Here’s my guess as to what’s going on with the Java module system - what happened, why, and the future of modules.

I suspect the Java module system was created for one reason, and one reason alone - it is a way to technically enforce the breaking up of the JDK into individual components. The JDK team doesn’t care about stuff like Maven dependencies - that’s just end developer stuff. The JDK itself is never going to use Maven. And, even more to the point, the traditional dependency system is worthless for enforcing things like keeping different chucks of code from using reflection to poke into each other’s internals.

If you are the lead on the JDK, you want a technical way to absolutely enforce the breakup of the JDK itself. You want to be able to build nicely trimmed JVM instances by picking and choosing components. You want a simple file that you know is going to enforce the separation. And for that, you are going to need something like the Java module system

JavaFX is particularly instructive here. For a while, it was bundled with the JDK itself. Then, at some point, someone at Oracle decided it shouldn’t be bundled anymore. The Java module system is perfect for this scenario - JavaFX only has dependencies on components in the JDK itself, so everything it needs is right there.

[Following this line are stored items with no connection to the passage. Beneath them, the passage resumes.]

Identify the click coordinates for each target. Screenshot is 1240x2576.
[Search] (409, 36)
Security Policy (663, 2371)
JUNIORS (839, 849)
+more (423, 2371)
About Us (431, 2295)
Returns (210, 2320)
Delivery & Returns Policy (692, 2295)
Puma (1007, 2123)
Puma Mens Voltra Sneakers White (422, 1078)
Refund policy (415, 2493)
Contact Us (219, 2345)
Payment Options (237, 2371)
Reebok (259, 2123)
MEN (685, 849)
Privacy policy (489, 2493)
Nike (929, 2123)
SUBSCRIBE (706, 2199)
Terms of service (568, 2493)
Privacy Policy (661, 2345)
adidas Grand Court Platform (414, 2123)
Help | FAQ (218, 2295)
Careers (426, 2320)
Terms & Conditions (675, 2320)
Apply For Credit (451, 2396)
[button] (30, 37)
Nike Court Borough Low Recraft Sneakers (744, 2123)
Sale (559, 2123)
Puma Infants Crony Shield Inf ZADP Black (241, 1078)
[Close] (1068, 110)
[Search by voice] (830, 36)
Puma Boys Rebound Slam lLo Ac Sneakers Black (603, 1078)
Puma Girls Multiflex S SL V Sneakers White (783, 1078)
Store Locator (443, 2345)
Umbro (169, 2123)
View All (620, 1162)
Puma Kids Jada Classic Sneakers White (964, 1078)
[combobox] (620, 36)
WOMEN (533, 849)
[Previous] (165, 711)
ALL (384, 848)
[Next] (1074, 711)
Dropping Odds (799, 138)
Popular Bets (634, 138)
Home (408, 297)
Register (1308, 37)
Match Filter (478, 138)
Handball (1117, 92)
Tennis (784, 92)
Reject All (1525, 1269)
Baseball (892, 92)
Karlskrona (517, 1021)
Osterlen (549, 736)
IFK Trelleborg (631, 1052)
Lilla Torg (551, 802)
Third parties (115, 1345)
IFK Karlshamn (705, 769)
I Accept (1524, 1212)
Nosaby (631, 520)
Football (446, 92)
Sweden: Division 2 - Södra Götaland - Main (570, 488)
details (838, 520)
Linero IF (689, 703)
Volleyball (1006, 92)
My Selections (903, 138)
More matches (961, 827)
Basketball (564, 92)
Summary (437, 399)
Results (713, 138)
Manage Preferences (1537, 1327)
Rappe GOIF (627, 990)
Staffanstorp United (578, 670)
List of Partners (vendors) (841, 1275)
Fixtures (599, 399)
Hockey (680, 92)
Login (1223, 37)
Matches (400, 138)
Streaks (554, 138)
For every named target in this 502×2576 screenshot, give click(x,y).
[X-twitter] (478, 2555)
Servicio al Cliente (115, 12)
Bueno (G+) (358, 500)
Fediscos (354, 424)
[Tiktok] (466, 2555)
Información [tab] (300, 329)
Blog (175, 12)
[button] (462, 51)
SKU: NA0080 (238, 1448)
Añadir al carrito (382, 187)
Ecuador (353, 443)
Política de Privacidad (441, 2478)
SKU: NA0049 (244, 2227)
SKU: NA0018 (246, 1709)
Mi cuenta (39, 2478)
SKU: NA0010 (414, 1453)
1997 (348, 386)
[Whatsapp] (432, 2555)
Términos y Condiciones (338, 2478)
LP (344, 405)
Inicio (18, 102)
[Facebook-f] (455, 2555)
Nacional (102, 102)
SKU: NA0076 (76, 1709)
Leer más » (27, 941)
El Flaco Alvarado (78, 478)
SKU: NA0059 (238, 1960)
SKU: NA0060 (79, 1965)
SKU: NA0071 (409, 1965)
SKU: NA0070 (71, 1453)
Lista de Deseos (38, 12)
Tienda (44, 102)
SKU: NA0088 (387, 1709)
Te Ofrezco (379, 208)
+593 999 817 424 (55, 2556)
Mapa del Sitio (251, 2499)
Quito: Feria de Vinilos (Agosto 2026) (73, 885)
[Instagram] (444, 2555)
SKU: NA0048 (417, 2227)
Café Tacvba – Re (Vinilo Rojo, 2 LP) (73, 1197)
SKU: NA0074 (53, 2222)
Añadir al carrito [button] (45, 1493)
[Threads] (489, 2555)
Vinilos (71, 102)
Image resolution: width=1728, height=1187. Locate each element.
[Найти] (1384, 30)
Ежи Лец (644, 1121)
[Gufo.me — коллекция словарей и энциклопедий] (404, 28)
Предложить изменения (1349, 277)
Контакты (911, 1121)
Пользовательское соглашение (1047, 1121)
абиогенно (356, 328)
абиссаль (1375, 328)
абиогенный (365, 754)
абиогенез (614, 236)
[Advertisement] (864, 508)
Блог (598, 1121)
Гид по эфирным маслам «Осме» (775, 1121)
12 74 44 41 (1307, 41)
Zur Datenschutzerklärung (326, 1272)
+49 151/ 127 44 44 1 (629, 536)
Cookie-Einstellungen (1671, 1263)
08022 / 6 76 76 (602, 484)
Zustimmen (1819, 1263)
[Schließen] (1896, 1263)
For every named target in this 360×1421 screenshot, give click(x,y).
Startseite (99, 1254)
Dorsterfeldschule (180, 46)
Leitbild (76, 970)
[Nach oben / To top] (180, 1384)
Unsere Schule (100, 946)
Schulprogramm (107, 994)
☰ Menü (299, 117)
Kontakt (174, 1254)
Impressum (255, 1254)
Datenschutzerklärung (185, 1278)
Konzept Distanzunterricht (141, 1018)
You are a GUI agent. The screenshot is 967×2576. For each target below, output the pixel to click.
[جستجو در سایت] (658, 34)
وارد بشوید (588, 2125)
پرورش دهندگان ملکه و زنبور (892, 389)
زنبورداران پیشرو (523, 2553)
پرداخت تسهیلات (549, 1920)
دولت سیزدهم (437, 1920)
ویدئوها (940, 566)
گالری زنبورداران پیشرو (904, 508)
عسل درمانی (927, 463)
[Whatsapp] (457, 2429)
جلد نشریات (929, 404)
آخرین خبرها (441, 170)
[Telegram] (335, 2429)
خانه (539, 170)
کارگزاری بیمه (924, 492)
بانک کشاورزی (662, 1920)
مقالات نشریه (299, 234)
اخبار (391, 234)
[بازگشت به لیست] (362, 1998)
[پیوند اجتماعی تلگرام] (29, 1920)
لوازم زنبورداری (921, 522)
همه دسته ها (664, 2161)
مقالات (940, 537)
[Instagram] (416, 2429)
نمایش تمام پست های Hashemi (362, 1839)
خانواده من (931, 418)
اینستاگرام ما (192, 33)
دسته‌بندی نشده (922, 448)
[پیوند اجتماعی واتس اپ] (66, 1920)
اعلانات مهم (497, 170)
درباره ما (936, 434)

But… for ordinary Java developers, the module system is a solution in search of a problem. Ordinary Java developers use libraries that use a lot of reflection to poke into all sorts of things. Ordinary Java developers use libraries that hook into low-level, hidden Java API to add desktop app integration features that don’t exist. They do this because they have to, because they need to ship.

I think that over the last few years, Oracle has decided that while modules exist for the JDK itself, they realize that the entire system is a lot of headache with very, very limited gain for a typical Java developer.

That’s why my bug report was shut down so quickly. If anyone was serious about making the Java module system a reality, there would be a real developer evangelism and tooling initiative. There would be improvements to the error reporting by the tooling. There would have been a concrete effort to work with the Spring team to modularize Spring Boot (just like the initiative to support Graal).

Ironically, the module system is great, because it lets me build a tiny JVM by using jlink. That’s fantastic!

But, and this point I could not stress enough - the module system is not for use by ordinary Java developers. Without a push from Oracle to invest in tooling and evangelism, not only would I recommend that developers avoid adding files, I would actually recommend that developers of ordinary libraries remove their files if they added them. Unless they are written perfectly, they will actually make it harder for end users to use their jar files on the off chance that someone will want to try to modularize them (e.g. jdeps treats “optional” requires static declarations as mandatory).

The worst part is that the files that have been written are often broken or wrong. And even if they are right (for example, declaring optional dependencies via … requires static), the module tooling (jdeps) treats it as required.

The only reason an Java developer should care about modules is if they want to use jlink to create slimmed down JVMs for their application. This is actually pretty cool for certain server applications - just ship a tiny prebuilt JVM with ultrafast boot times. It’s also very cool (of course) for distributing Java desktop apps.

As a reminder, the two goals stated in the overview above were to replace the classpath with a new library loading system, and to provide a mechanism for increasing encapsulation. Unfortunately, without investing in tooling (to make the developer experience palatable) and developer evangelism, instead we are now left with a confusing mess. It’s too bad, as both goals are solid and would be helpful.

My personal “acid test” for the module system is Spring Boot (or whatever the most popular server framework of the day happens to be). Can an ordinary developer download and start working with a modularized Spring Boot? If that’s not a priority, it’s not going to happen.


Skip the FOMO on the Java module system. If Oracle makes a push to enhance it or otherwise invest in the system, it might make sense to revisit. Until then, enjoy the tiny JVMs produced by jlink and don’t worry about the rest.